WLCG Operations Coordination Minutes, March 2, 2023
Highlights
Agenda
https://indico.cern.ch/event/1259089/
Attendance
- local:
- remote: David B (IN2P3-CC), David Cameron (ATLAS), Stephan (CMS), Borja (WLCG Monitoring), David Cohen (IL T2 sites), Andrea (TRIUMF), David Mason (FNAL), Eric (IN2P3), Panos (WLCG), Adrian Coveney (APEL), Federico Stagni (LHCb), Domenico Giordano (WLCG benchmarking), Gonzalo (WLCG benchmarking), Giuseppe Bagliesi (CMS), Matthew Steve Dodge (EGI), David South (ATLAS), Marian Babic (WLCG networks), Stefano Dal Pra (CNAF), Christoph Wissing (DOMA, CMS), Alessandra Forti (ATLAS, UK T2s), Max Fischer (KIT), Thomas Hartmann (DESY), Natalia (WLCG), Julia (WLCG)
- apologies:
Operations News
Special topics
Readiness for switching to a new benchmark
Discussion after presentation of Domenico and Gonzalo
- For how long we intend to keep benchmark?

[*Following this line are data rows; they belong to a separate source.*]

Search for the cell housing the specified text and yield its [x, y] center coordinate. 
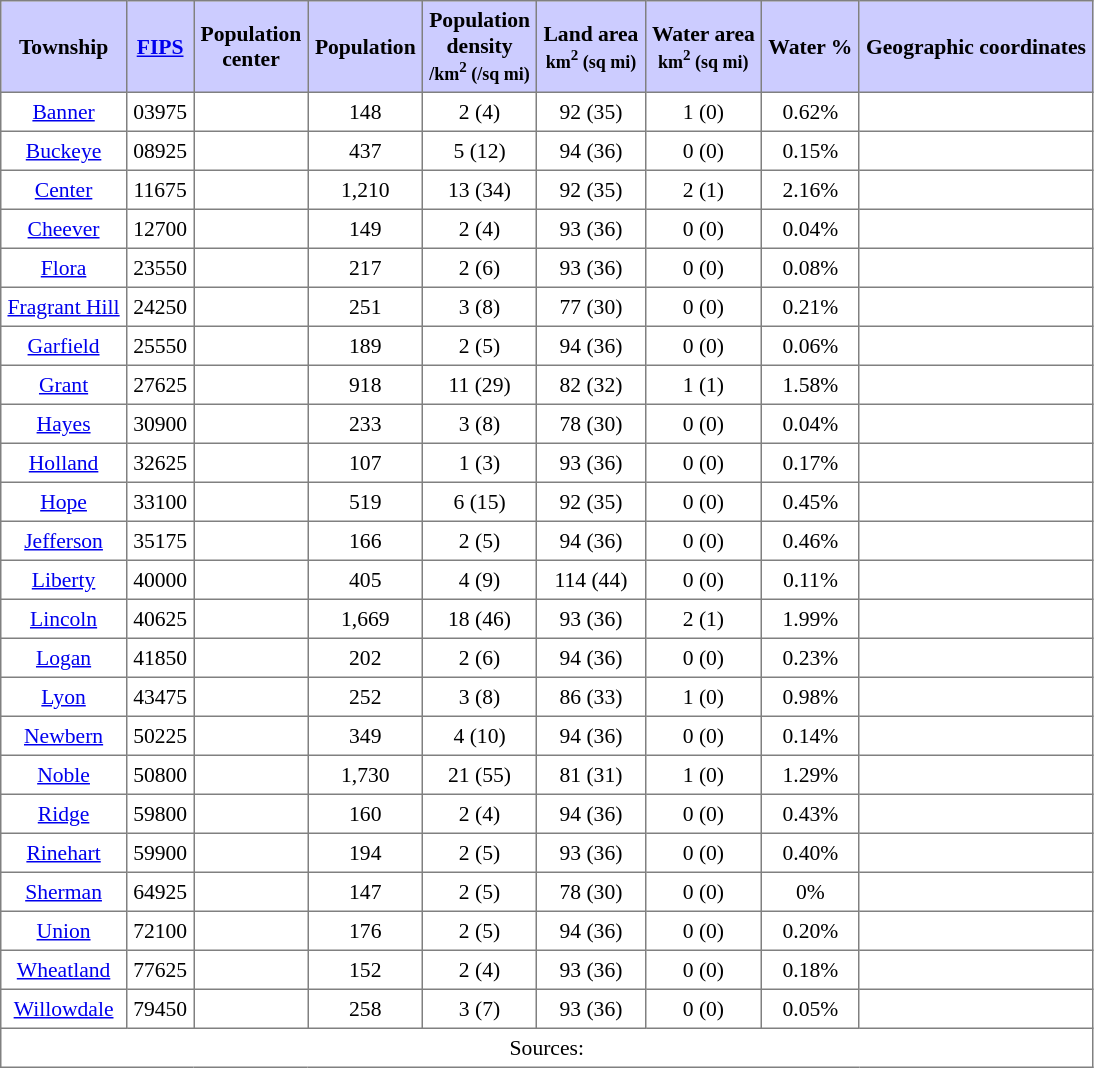
0.23% [811, 658]
166 [365, 540]
405 [365, 580]
0.06% [811, 346]
81 (31) [591, 774]
0.40% [811, 852]
Rinehart [64, 852]
77625 [160, 970]
Fragrant Hill [64, 306]
Land areakm2 (sq mi) [591, 47]
519 [365, 502]
59800 [160, 814]
0.98% [811, 696]
27625 [160, 384]
0.43% [811, 814]
1,730 [365, 774]
79450 [160, 1008]
03975 [160, 112]
217 [365, 268]
0.18% [811, 970]
Sherman [64, 892]
0.20% [811, 930]
Populationcenter [251, 47]
1,210 [365, 190]
33100 [160, 502]
0.11% [811, 580]
Noble [64, 774]
Populationdensity/km2 (/sq mi) [479, 47]
0% [811, 892]
64925 [160, 892]
1,669 [365, 618]
176 [365, 930]
0.45% [811, 502]
23550 [160, 268]
194 [365, 852]
Ridge [64, 814]
21 (55) [479, 774]
50225 [160, 736]
Buckeye [64, 150]
08925 [160, 150]
Water % [811, 47]
59900 [160, 852]
72100 [160, 930]
6 (15) [479, 502]
0.14% [811, 736]
918 [365, 384]
252 [365, 696]
Sources: [547, 1048]
1 (3) [479, 462]
30900 [160, 424]
Logan [64, 658]
Garfield [64, 346]
Cheever [64, 228]
437 [365, 150]
0.21% [811, 306]
Flora [64, 268]
Water areakm2 (sq mi) [703, 47]
148 [365, 112]
Newbern [64, 736]
Geographic coordinates [976, 47]
1.29% [811, 774]
2.16% [811, 190]
149 [365, 228]
202 [365, 658]
147 [365, 892]
24250 [160, 306]
Population [365, 47]
11 (29) [479, 384]
1.99% [811, 618]
Liberty [64, 580]
Center [64, 190]
114 (44) [591, 580]
32625 [160, 462]
0.08% [811, 268]
1 (1) [703, 384]
25550 [160, 346]
0.05% [811, 1008]
43475 [160, 696]
13 (34) [479, 190]
Lyon [64, 696]
Grant [64, 384]
349 [365, 736]
86 (33) [591, 696]
4 (10) [479, 736]
Hope [64, 502]
Willowdale [64, 1008]
0.46% [811, 540]
258 [365, 1008]
12700 [160, 228]
233 [365, 424]
3 (7) [479, 1008]
Banner [64, 112]
152 [365, 970]
Jefferson [64, 540]
4 (9) [479, 580]
0.15% [811, 150]
Lincoln [64, 618]
35175 [160, 540]
Union [64, 930]
41850 [160, 658]
0.17% [811, 462]
Wheatland [64, 970]
FIPS [160, 47]
0.62% [811, 112]
11675 [160, 190]
160 [365, 814]
18 (46) [479, 618]
Hayes [64, 424]
50800 [160, 774]
Holland [64, 462]
40625 [160, 618]
40000 [160, 580]
Township [64, 47]
107 [365, 462]
1.58% [811, 384]
77 (30) [591, 306]
189 [365, 346]
82 (32) [591, 384]
251 [365, 306]
5 (12) [479, 150]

Domenico:The expectation is to keep proposed configuration as long as possible. Similarly to HS06 , 23 is a tag, no HEPScore24 is expected. Necessary changes will be discussed and approved by MB.

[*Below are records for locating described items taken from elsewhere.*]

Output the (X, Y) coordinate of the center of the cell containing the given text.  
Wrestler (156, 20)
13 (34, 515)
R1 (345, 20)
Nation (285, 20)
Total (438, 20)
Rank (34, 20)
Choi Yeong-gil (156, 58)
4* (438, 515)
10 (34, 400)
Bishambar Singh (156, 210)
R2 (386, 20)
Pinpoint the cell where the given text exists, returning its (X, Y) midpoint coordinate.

- Thomas mentioned that for the new HW the HEPScore and HEPSPEC give almost the same result, while for the old hardware HEPScore is lower than HEPSCPEC. Is it expected?
Domenico: Yes . Expected and understood. This was the reason why re-benchmarking of the old resources is not recommended
- Stefano: Can we report two benchmarks?
Julia: The specification does allow to report two benchmarks for the same resource in the dictionary of the normalized records , though APEL will consume only one for the time being. If two are reported, APEL will consume HEPScore.

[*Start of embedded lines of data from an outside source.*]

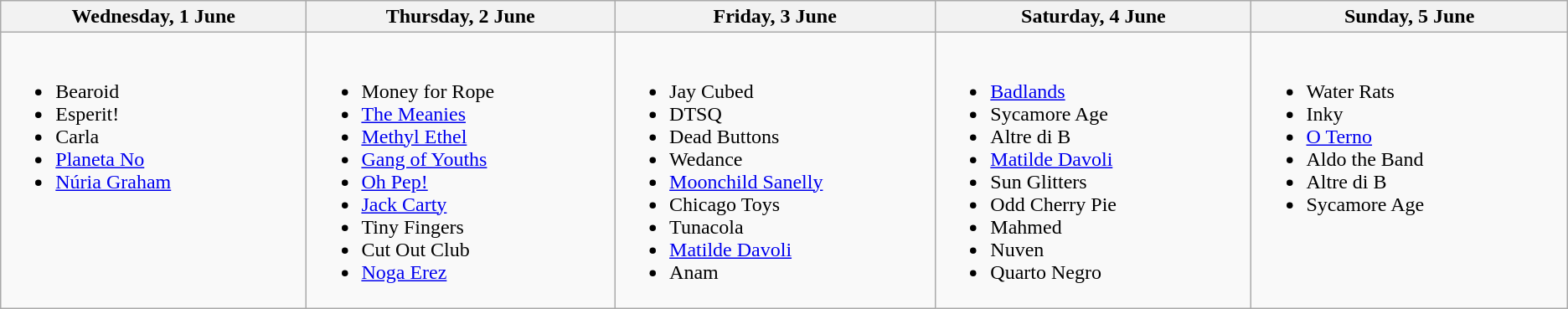
Sunday, 5 June (1409, 17)
Wednesday, 1 June (154, 17)
Saturday, 4 June (1094, 17)
Money for RopeThe MeaniesMethyl EthelGang of YouthsOh Pep!Jack CartyTiny FingersCut Out ClubNoga Erez (461, 171)
BearoidEsperit!CarlaPlaneta NoNúria Graham (154, 171)
Jay CubedDTSQDead ButtonsWedanceMoonchild SanellyChicago ToysTunacolaMatilde DavoliAnam (776, 171)
BadlandsSycamore AgeAltre di BMatilde DavoliSun GlittersOdd Cherry PieMahmedNuvenQuarto Negro (1094, 171)
Friday, 3 June (776, 17)
Thursday, 2 June (461, 17)
Water RatsInkyO TernoAldo the BandAltre di BSycamore Age (1409, 171)
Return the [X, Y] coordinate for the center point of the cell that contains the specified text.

- Thomas H. : Puppet configuration for the benchmark is needed for the site.
Domenico: It already exists at CERN. Will help other sites with it.
- Domenico: We would like benchmarking results to be reported to the central repository at CERN. For this the site needs to be authenticated to CERN message queue (MQ). Can work with host certificate, DN has to be communicated to the support team of the MQ at CERN.
- Token authentication is not enabled yet for message queue at CERN, some development would be needed.
- Julia: Do we need to broadcast to the sites the call for validation of the benchmarking suite during this month?
- Domenico
- Yes, it is needed.
Discussion after presentation of Julia and Adrian
- Adrian: APEL client won't be ready for the 1st of APRIL.
- Julia
- What is the time line for new version of APEL client?
Adrian: End of April, since it will be implemented by the new team member who needs some time to get familiar with the code. This would not include upgrade for Python 3, which will come later. Should not be a big problem since many sites might use third party clients to generate the records
- Authentication to the message queue used by APEL - AMS (different from the one used for reporting benchmarking results to CERN).
- Adrian
- In order to authenticate, there should be a registration of the DNs per service done in GocDB.
- Is token authentication foreseen?
- Adrian
- Yes it is foreseen, AMS is ready to use tokens, but for production accounting there is component which translates certificates to tokens.
- Thomas: We see scalability issues with APEL. Will DB stay the same?
Adrian : For immediate future :YES
- Julia: we are preparing complete documentation for the pioneer sites which will validate the new dataflow and will start testing asap.
Middleware News
- Useful Links
- Baselines/News
- Next week a broadcast will be sent about WLCG advice on
the next Linux OS options and associated MW plans
- The text is under review this week
- On Tuesday, the following broadcast was sent about (RH)EL 9 vs. SHA-1 CAs:
- As has been discussed in recent WLCG Ops meetings, there is a mismatch
between the default security policies of RHEL 9 + derivatives and
the use of SHA-1 by a number of CAs in IGTF.
- RHEL 9 + derivatives and other recent Linux versions come with
OpenSSL v3, which disables a number of legacy algorithms.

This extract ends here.